KAPITEL XXXVII

 

Der Palazzo Riario, der römische Wohnsitz der Königin von Schweden, lag an der Via della Lungara, einer langen Hauptverkehrsader, die den Vatikan mit dem volkstümlichen Viertel Trastevere, direkt unterhalb des Gianicolo, verband. Er befand sich nicht so weit vom Collegium Romanum entfernt, dass man die Strecke unbedingt zu Pferd hätte zurücklegen müssen, aber auch nicht in bequemer Fußnähe. Es war kein strammer Marsch bis dorthin, doch gewiss ein ordentlicher Spaziergang, bei dem auch der Tiber überquert werden musste.

Fulminacci aber merkte nichts davon. Die Angst um Beatrice verlieh ihm Flügel. Die Angst, aber auch das Wissen um die eigene Ohnmacht und um die Tatsache, dass das Schicksal der Freundin in den Händen mächtiger Kirchenleute lag, von deren Launen ihr Leben und ihre Zukunft abhingen.

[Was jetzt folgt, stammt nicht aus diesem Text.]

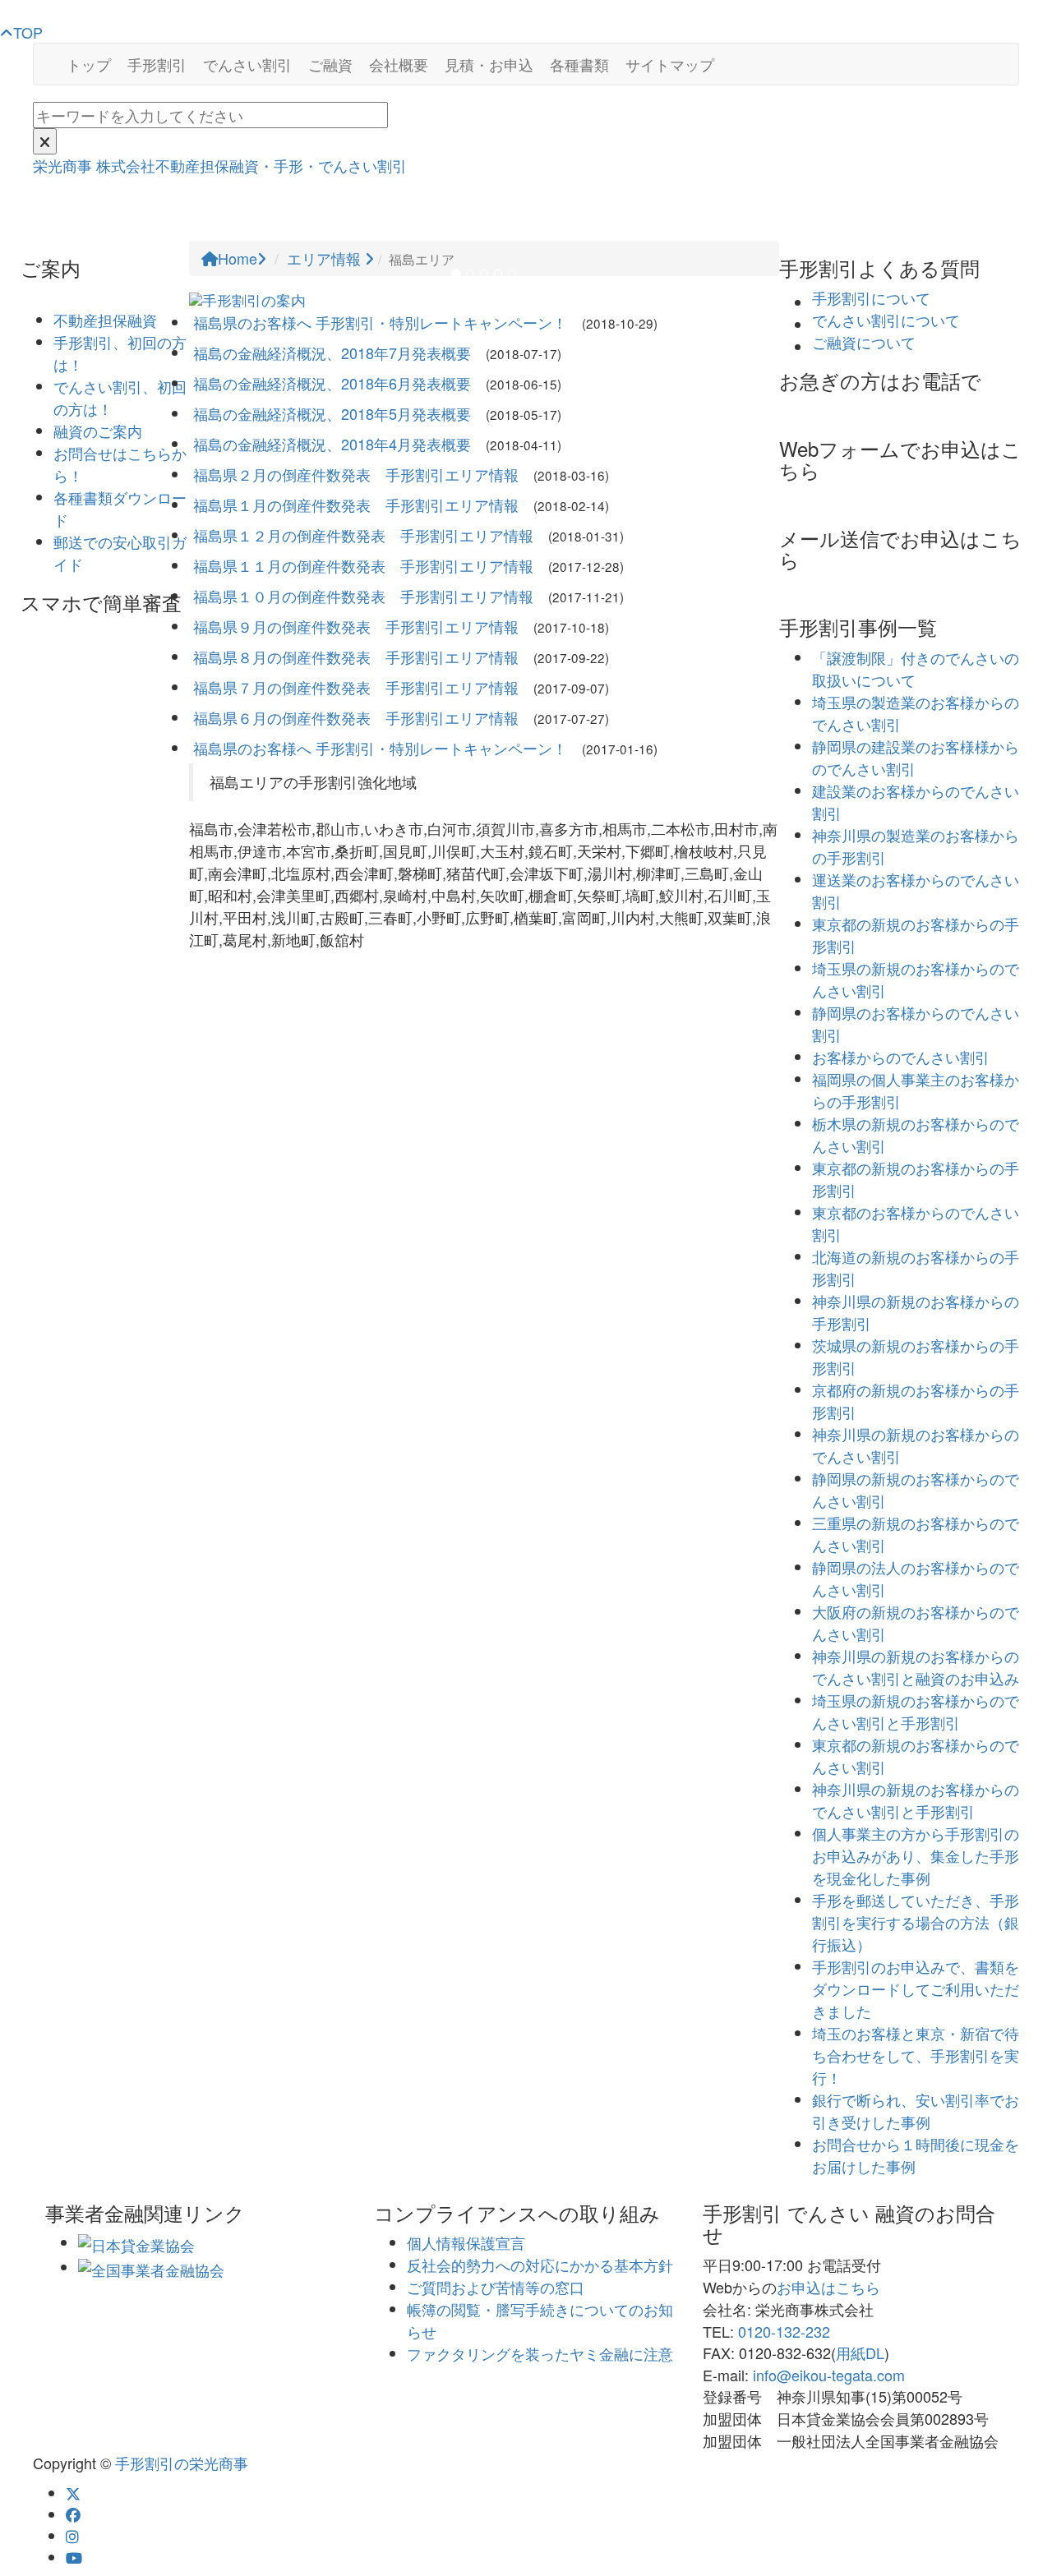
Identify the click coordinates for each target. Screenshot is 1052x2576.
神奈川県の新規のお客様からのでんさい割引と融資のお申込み (915, 1667)
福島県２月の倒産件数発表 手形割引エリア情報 (356, 474)
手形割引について (871, 297)
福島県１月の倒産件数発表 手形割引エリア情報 (356, 504)
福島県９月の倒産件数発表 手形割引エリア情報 (356, 626)
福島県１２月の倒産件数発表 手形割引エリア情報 (363, 535)
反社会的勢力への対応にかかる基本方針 (540, 2264)
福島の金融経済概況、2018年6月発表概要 (332, 383)
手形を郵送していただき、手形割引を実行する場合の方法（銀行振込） (915, 1922)
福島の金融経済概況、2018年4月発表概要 (332, 443)
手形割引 (157, 64)
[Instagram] (72, 2535)
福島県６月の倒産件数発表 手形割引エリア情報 (356, 717)
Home (237, 258)
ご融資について (864, 342)
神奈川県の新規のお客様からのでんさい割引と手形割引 (915, 1800)
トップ (89, 64)
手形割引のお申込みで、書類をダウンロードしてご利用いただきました (915, 1988)
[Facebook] (73, 2514)
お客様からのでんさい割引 (901, 1056)
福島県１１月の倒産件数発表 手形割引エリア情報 (363, 565)
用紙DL (860, 2352)
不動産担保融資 (105, 319)
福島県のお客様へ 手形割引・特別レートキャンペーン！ (380, 322)
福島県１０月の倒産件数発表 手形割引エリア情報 (363, 595)
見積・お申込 (489, 64)
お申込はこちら (828, 2286)
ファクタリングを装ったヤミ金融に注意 (540, 2353)
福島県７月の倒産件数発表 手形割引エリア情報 (356, 687)
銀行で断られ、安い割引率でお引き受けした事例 (915, 2110)
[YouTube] (74, 2557)
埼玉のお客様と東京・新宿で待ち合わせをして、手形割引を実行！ (915, 2055)
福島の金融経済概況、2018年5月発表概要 (332, 413)
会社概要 (398, 64)
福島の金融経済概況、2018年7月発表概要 (332, 352)
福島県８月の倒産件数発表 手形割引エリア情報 (356, 656)
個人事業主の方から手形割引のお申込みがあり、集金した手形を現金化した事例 (915, 1855)
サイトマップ (669, 64)
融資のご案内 (97, 430)
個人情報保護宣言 (466, 2242)
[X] (73, 2493)
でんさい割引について (886, 319)
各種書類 (579, 64)
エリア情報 (326, 258)
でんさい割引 (247, 64)
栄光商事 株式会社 (220, 165)
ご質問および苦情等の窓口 (495, 2286)
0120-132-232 (784, 2331)
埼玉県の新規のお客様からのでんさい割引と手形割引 (915, 1711)
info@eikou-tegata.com (829, 2374)
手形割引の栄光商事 (181, 2462)
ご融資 (330, 64)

Seine Stiefel waren das einzige Kleidungsstück in seinem Besitz, das nicht schon mehrere Jahre auf dem Buckel hatte. Er hatte sie sich in einem der seltenen Momente von Wohlhabenheit von einem Schuster maßanfertigen lassen, der ihm von seinem flämischen Freund empfohlen worden war. Obwohl sie noch fast neu waren, hatten das viele Laufen, die Verfolgungsjagden und die langen Märsche der vergangenen Tage sie doch arg strapaziert, sodass die dicken Ledersohlen dünn wie Pergament geworden waren. Bei jedem Schritt spürte der Maler die Unebenheiten des Steinpflasters unter seinen Füßen, doch in seiner gegenwärtigen Verfassung hätte er barfuß über glühende Kohlen gehen können, ohne den geringsten Schmerz zu spüren.

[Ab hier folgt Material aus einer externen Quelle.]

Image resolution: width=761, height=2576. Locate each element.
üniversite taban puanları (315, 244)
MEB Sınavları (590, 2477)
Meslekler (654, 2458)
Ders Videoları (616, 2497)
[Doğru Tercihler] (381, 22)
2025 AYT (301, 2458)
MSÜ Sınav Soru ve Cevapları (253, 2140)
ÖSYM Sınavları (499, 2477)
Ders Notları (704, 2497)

Um keine Zeit zu verlieren, hatten er und Zane sich hinter der Sisto-Brücke getrennt. Der Slawe würde mit der Nachricht für Bischof de Simara zur französischen Gesandtschaft gehen, und obwohl ihnen beiden klar war, dass seine Stummheit kein geringes Hindernis darstellte, hielten sie die Lösung für die beste. Wenn alles gut ging, würde der Bischof verstehen, dass höchste Eile geboten war, auch ohne sich direkt mit dem Überbringer der Nachricht verständigen zu können.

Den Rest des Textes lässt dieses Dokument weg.